YOUR INSTRUCTIONS: Count how many lines below contain the word "folder", then give that number alone.

━━ DATA SECTION

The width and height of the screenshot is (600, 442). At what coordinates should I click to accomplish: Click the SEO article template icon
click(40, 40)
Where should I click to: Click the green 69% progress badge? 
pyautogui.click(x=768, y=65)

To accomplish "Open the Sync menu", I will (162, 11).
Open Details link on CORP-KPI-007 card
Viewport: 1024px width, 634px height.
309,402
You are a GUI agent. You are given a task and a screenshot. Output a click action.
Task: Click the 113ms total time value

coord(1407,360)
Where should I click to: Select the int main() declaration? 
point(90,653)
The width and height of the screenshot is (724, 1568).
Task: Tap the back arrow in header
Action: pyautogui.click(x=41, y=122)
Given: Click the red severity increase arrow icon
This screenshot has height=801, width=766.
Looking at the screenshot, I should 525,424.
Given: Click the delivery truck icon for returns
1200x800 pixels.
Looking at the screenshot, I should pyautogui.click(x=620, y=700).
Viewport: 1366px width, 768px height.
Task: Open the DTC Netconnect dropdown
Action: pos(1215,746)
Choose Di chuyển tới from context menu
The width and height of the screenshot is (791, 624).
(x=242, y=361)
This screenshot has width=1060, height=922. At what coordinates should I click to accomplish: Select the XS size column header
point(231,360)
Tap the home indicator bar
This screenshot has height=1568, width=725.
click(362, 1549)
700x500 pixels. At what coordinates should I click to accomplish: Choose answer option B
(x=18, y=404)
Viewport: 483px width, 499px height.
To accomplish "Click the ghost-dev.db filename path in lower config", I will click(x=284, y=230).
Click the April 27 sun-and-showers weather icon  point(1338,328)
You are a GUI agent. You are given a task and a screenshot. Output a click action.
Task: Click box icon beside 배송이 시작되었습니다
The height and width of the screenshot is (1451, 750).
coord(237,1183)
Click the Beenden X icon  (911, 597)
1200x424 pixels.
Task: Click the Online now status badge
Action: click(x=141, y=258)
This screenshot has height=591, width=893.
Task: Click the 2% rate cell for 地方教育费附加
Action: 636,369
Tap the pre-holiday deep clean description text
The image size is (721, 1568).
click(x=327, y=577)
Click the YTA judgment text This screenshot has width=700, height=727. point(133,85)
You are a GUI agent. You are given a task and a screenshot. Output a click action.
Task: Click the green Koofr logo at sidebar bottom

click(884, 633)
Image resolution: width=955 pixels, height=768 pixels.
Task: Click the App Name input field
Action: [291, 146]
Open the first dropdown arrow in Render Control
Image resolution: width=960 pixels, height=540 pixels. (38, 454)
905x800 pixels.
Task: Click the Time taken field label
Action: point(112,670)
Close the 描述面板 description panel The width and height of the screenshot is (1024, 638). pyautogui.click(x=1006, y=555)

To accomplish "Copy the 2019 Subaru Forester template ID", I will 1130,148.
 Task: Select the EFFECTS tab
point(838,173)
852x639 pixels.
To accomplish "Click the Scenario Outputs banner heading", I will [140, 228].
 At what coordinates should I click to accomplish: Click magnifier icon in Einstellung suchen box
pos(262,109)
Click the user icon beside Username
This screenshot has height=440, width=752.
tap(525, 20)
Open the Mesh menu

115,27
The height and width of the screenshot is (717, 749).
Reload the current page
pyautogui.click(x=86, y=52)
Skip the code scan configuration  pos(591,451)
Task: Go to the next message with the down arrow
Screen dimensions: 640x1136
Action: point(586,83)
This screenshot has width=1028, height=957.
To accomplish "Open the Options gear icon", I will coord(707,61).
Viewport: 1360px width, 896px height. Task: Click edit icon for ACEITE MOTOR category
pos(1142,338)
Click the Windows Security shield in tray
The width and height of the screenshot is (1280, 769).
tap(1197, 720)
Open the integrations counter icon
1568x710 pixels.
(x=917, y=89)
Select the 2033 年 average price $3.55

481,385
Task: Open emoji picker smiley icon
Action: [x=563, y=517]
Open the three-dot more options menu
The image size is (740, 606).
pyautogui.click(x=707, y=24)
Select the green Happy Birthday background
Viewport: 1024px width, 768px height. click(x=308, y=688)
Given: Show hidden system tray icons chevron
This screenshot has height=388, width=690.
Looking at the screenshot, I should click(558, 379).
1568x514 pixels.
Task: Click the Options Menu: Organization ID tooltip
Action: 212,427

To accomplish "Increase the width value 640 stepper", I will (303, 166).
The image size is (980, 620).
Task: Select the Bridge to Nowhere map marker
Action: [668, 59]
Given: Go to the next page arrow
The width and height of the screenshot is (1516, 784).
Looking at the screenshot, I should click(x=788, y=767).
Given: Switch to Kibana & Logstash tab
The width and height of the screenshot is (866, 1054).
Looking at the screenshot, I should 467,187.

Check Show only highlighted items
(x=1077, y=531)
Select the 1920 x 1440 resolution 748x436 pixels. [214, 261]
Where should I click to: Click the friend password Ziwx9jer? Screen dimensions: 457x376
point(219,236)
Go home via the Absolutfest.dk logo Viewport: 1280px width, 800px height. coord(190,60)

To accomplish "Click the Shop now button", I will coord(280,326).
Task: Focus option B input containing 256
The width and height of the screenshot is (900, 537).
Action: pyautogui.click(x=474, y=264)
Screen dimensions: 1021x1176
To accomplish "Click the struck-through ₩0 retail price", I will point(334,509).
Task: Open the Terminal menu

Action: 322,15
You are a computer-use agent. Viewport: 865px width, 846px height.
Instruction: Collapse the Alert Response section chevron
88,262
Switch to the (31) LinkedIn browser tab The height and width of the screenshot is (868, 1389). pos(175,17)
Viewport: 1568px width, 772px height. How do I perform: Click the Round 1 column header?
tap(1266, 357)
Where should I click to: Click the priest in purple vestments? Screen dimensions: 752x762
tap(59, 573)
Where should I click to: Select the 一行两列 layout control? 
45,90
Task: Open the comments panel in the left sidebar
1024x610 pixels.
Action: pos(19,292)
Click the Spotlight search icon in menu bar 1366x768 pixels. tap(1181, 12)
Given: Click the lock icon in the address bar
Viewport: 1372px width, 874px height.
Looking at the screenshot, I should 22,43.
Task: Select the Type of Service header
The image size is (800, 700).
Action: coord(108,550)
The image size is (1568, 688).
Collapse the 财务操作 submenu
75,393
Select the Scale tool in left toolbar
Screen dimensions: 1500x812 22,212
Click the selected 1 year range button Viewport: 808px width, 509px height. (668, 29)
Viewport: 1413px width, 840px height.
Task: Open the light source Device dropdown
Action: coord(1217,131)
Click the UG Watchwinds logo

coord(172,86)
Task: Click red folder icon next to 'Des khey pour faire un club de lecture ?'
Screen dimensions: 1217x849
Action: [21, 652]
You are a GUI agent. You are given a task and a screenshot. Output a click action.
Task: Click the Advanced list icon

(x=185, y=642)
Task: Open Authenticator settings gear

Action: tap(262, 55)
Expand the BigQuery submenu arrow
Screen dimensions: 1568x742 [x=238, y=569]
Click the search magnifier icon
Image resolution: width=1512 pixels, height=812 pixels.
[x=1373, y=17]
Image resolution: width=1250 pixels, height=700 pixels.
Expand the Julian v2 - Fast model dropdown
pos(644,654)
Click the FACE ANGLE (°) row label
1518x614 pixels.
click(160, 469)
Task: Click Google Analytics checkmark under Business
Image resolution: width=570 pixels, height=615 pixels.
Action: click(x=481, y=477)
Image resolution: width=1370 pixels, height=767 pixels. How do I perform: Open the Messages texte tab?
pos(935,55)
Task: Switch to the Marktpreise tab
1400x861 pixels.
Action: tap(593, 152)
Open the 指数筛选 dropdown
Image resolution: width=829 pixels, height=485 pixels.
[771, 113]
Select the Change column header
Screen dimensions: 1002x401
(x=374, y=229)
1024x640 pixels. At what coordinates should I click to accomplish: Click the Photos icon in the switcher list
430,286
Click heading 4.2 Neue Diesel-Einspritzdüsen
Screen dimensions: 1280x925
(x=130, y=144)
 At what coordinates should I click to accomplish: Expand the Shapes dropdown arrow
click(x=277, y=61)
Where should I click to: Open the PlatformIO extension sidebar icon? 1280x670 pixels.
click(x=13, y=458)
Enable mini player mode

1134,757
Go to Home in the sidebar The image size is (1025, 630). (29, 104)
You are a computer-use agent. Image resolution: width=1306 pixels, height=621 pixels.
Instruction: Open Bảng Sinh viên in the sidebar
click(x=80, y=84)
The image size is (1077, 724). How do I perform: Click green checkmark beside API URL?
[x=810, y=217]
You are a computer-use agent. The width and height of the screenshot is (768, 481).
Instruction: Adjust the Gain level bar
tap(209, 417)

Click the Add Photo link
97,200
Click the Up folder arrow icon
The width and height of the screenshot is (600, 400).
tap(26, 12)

━━━━

ANSWER FOR THE TASK: 2